/---

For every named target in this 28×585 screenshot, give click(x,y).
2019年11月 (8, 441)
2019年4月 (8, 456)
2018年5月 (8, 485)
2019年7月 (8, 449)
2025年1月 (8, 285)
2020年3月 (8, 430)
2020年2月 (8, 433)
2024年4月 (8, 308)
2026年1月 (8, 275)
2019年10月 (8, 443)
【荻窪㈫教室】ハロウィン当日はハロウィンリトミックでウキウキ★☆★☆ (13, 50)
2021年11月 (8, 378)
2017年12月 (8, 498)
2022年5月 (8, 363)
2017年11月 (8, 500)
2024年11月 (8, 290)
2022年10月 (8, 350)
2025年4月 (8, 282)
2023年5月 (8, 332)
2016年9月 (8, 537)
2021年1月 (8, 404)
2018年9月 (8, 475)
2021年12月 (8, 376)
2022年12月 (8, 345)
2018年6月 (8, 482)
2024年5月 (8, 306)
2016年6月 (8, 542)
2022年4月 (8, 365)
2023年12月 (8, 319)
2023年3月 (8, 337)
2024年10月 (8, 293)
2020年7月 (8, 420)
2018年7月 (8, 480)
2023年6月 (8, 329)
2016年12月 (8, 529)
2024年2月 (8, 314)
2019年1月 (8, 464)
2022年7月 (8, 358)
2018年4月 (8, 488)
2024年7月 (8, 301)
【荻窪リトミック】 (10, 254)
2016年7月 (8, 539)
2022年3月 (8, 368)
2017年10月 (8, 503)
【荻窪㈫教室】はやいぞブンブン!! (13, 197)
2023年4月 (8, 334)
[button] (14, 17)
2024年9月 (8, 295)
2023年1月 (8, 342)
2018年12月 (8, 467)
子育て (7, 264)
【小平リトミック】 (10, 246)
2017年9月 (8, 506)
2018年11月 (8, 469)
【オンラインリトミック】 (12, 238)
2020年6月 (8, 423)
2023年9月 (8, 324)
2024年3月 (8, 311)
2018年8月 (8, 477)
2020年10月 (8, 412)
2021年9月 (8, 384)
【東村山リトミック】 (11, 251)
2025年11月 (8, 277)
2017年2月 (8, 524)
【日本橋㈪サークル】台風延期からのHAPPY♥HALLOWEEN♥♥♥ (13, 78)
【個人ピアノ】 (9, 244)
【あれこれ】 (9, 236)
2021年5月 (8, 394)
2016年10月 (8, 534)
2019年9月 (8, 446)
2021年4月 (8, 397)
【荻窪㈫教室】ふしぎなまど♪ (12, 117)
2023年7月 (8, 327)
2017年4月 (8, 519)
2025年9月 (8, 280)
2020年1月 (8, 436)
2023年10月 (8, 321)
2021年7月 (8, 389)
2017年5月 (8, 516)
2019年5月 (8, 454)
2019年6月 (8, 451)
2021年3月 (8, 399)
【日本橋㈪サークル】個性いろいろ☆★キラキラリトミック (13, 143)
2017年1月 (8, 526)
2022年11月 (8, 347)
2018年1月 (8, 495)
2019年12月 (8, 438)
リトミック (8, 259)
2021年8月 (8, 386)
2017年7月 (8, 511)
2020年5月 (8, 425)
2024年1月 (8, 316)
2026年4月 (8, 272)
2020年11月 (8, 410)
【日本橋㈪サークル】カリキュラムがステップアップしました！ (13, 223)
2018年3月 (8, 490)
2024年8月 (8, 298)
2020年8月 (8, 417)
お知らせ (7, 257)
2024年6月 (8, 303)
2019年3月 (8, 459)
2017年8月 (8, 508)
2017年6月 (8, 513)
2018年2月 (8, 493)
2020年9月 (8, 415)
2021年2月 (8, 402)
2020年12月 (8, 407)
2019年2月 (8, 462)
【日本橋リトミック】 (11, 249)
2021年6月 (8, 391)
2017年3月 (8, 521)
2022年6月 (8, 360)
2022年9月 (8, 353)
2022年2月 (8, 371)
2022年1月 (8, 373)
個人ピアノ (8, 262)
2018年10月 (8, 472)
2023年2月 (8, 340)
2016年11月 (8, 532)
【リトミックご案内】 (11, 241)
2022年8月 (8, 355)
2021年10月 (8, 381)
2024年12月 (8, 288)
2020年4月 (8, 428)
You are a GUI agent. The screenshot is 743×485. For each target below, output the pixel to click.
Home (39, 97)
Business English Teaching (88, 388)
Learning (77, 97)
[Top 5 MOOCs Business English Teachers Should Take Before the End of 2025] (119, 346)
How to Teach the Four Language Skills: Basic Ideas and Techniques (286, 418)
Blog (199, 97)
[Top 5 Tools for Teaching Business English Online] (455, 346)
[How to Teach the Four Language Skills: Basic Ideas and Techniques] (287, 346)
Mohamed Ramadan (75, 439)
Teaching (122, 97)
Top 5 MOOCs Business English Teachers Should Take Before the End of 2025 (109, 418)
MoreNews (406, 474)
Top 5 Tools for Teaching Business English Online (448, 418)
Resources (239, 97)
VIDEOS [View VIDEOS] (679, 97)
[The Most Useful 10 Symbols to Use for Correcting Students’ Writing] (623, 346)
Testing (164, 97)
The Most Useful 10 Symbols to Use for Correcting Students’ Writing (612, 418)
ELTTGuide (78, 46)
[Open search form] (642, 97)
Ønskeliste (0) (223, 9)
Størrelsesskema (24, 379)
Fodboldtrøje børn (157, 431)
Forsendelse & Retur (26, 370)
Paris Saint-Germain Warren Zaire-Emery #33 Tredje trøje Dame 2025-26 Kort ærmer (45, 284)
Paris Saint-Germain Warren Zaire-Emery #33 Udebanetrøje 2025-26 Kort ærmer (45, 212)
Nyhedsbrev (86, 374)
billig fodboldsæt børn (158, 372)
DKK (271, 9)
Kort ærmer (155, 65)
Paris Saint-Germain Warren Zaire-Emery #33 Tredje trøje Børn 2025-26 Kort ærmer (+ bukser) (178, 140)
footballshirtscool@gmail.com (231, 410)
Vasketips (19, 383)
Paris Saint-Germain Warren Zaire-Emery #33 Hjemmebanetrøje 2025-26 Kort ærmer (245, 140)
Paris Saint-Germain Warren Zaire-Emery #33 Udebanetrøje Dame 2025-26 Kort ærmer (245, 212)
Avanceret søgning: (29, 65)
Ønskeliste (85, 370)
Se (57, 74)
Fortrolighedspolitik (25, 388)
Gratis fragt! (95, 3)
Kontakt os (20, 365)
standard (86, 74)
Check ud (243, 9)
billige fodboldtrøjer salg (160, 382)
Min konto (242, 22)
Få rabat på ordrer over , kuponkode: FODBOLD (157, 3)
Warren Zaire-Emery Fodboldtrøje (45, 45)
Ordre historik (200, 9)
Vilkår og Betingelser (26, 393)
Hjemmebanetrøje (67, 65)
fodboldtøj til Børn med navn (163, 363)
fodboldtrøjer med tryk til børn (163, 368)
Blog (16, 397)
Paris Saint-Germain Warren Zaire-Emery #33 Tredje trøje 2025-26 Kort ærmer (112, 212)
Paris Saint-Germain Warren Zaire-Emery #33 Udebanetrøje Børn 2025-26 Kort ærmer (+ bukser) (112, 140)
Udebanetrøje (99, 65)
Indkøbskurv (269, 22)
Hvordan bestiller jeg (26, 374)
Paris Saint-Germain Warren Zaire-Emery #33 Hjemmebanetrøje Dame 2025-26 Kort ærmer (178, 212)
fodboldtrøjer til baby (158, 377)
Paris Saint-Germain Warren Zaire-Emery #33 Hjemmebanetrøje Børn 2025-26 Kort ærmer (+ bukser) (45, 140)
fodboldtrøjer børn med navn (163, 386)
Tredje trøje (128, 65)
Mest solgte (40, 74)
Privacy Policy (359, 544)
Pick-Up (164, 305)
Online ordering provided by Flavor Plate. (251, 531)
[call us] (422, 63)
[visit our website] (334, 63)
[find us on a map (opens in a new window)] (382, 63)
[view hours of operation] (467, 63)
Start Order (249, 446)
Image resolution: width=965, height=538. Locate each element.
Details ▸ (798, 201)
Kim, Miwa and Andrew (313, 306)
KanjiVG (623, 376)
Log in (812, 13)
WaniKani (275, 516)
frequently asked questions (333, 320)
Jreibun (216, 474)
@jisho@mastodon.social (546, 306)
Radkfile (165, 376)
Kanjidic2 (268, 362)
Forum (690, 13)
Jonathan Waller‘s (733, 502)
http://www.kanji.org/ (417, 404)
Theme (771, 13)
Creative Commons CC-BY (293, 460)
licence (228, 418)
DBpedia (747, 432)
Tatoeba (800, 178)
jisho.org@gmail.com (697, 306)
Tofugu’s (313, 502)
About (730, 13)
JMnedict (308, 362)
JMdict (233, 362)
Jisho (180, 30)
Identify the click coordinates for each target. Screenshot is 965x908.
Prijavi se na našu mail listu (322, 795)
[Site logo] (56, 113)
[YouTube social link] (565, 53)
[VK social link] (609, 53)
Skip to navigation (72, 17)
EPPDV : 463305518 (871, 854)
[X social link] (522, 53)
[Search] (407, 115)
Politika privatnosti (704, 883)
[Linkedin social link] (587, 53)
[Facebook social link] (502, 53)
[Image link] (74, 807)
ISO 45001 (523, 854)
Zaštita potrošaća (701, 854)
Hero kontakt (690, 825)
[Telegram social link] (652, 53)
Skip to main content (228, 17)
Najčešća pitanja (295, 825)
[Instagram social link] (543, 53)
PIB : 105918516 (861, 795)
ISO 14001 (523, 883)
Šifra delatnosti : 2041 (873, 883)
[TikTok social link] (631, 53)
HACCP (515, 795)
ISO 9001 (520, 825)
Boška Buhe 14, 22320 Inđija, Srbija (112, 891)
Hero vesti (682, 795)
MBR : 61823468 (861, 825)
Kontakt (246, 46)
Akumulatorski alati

\---

▶ [Your goal]
Pick out each line of the data above that contains the word "Students", and copy those lines out in full.

▶ [Final result]
[The Most Useful 10 Symbols to Use for Correcting Students’ Writing] (623, 346)
The Most Useful 10 Symbols to Use for Correcting Students’ Writing (612, 418)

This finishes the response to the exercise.